▶ **REQUIRED ACTIONS**
1 > Quote the Solar System research text word for word, from "Our Solar System" up to and including "the Solar System.".
2 > Continue the Solar System research text from the point where it stops.

Research expertise

Understanding the history and formation of the Solar System and the universe allows us to understand our own origins here on Earth. We group our research into areas of expertise, you can find out more about each area below.

Prehistory of the Solar System

Our Solar System has a long history, a history that we’re only just starting to understand. Now, with the help of presolar grains, we are starting to discover how the Solar System was formed. We study the interstellar dust preserved in primitive meteorites to understand the formation of the chemical elements and processes that occur in the interstellar medium.

Our micrometer-sized presolar grain samples condensed in the expanding envelopes of dying stars and travelled through interstellar space to survive the early stages of the Solar System’s formation. They were incorporated into the dust that forms the matrix of chondritic meteorites which were preserved in primitive meteorites. These samples allow us to conduct studies that further our understanding of late-stage stellar evolution, molecular cloud processes and the origin of the Solar System.

Formation and early evolution of the Solar System

Understanding and establishing a timeline for the formation of our Sun and its family of planets, asteroids, and comets is a research question that scientists have been working on since we first gazed critically into the skies.

Chondritic meteorites offer us insight into the evolution of the Solar System some 4.6 billion years ago. We study the particles that form them, such as chondrules and refractory inclusions, which helps us to unpick the physical and chemical processes that occurred within the protoplanetary disk that surrounded the young Sun.

▶ **DATA EXTRACT**
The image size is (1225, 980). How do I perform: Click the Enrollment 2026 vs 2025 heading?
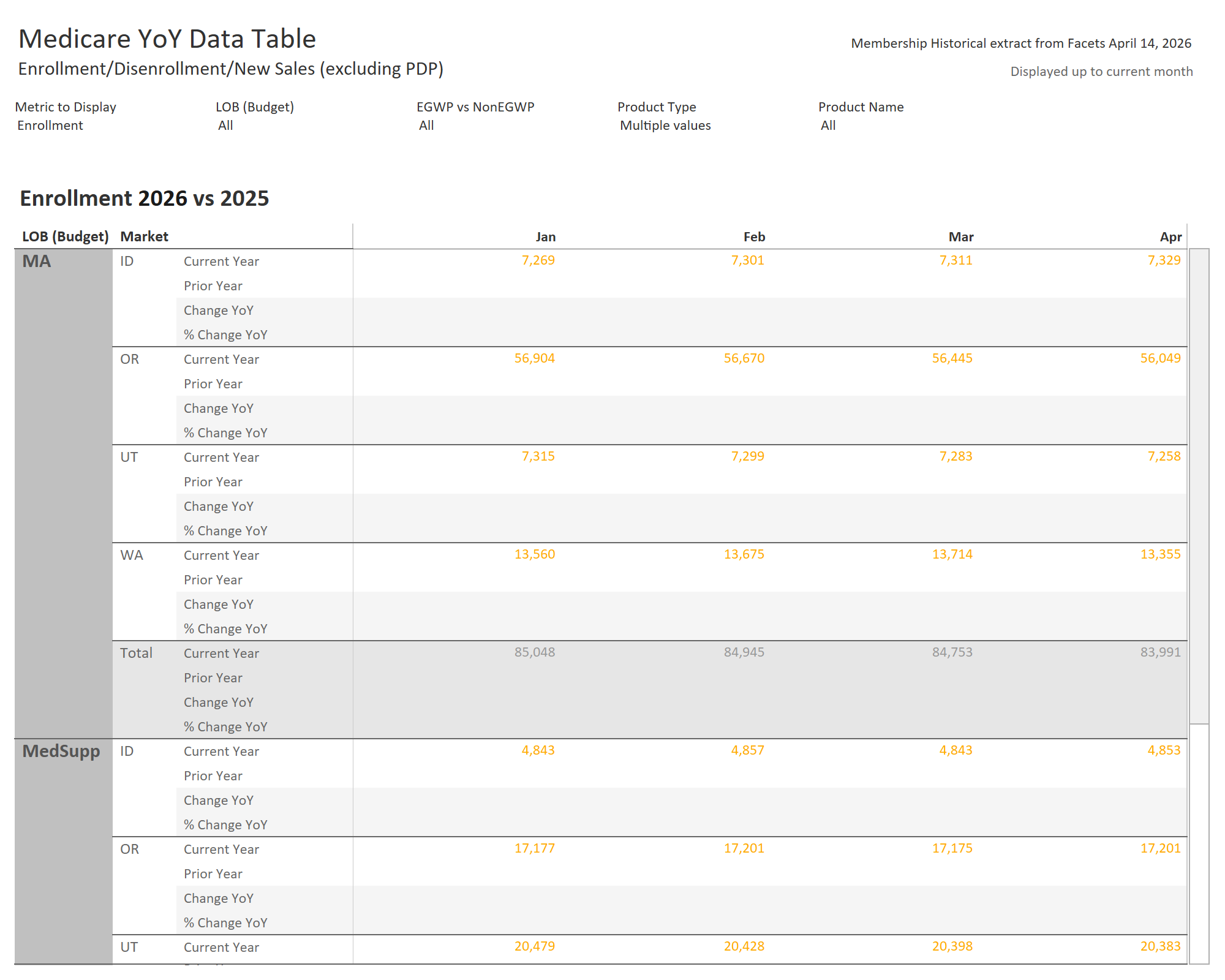[145, 198]
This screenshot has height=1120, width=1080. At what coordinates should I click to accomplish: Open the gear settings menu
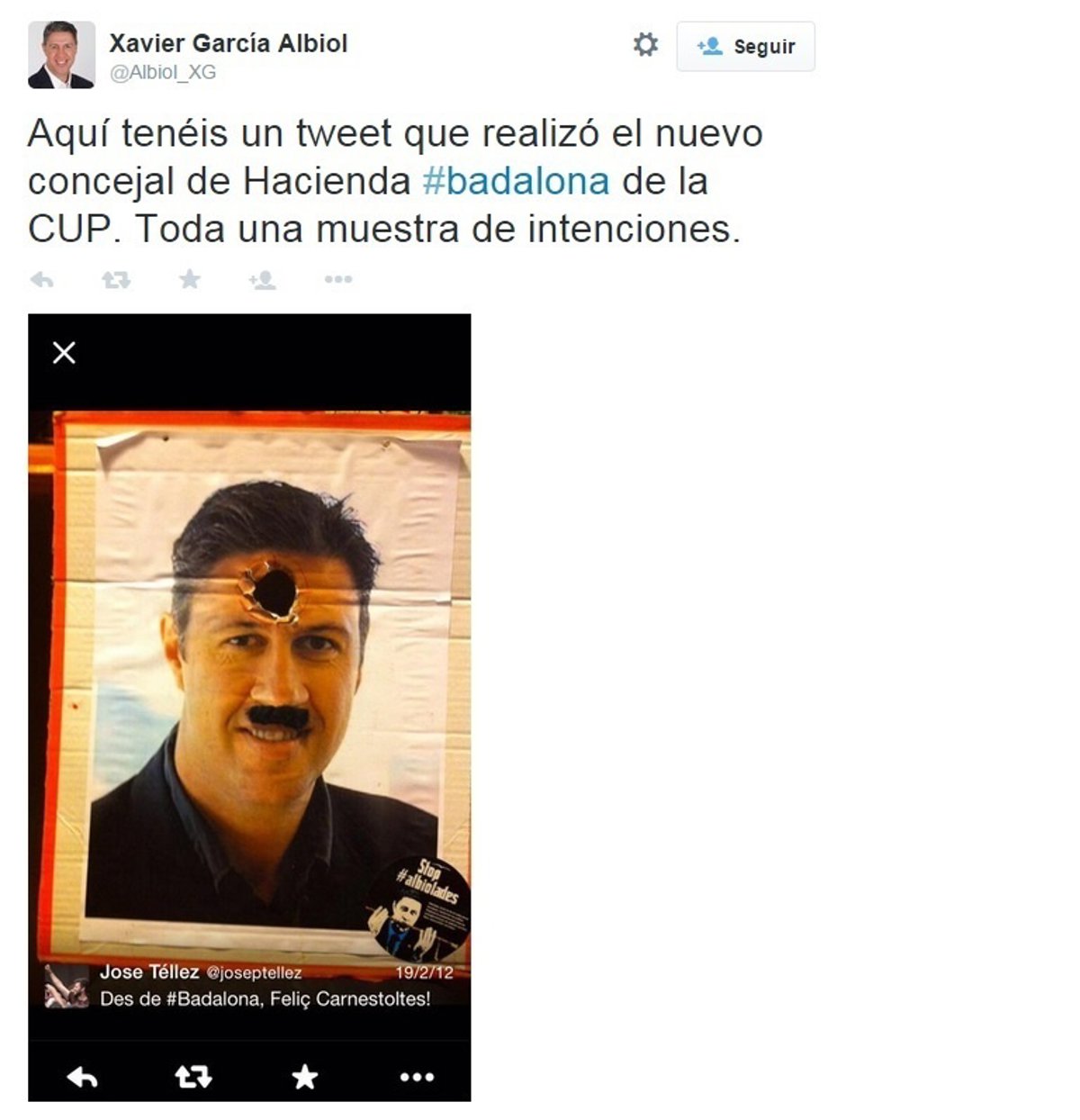tap(645, 44)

▶ **ANSWERS BELOW**
1 >
Our Solar System has a long history, a history that we’re only just starting to understand. Now, with the help of presolar grains, we are starting to discover how the Solar System was formed. We study the interstellar dust preserved in primitive meteorites to understand the formation of the chemical elements and processes that occur in the interstellar medium.

Our micrometer-sized presolar grain samples condensed in the expanding envelopes of dying stars and travelled through interstellar space to survive the early stages of the Solar System’s formation. They were incorporated into the dust that forms the matrix of chondritic meteorites which were preserved in primitive meteorites. These samples allow us to conduct studies that further our understanding of late-stage stellar evolution, molecular cloud processes and the origin of the Solar System.

2 >
Alongside this, asteroids offer us additional information about what happened during the early stages of our Solar System’s formation. Asteroids are formed by accretion of dust in the protoplanetary disk. Tens of thousands of meteorites from asteroids are known worldwide. These rocks carry information about the earliest geological activity that took place within the Solar System at the time the planets were forming, including reactions that record the presence of water, heating events, melting and core formation, and the effect of impacts resulting from asteroid collisions.

Asteroids and comets, contain volatile-rich components such as ices and organic material. These components contain large amounts of C, H, O, N and S – elements that are key in promoting the development of life in the Solar System. Through meteorite analysis, our group studies the volatile budget and isotopic composition of these elements to understand the origin and transfer of volatiles and organics in the early Solar System.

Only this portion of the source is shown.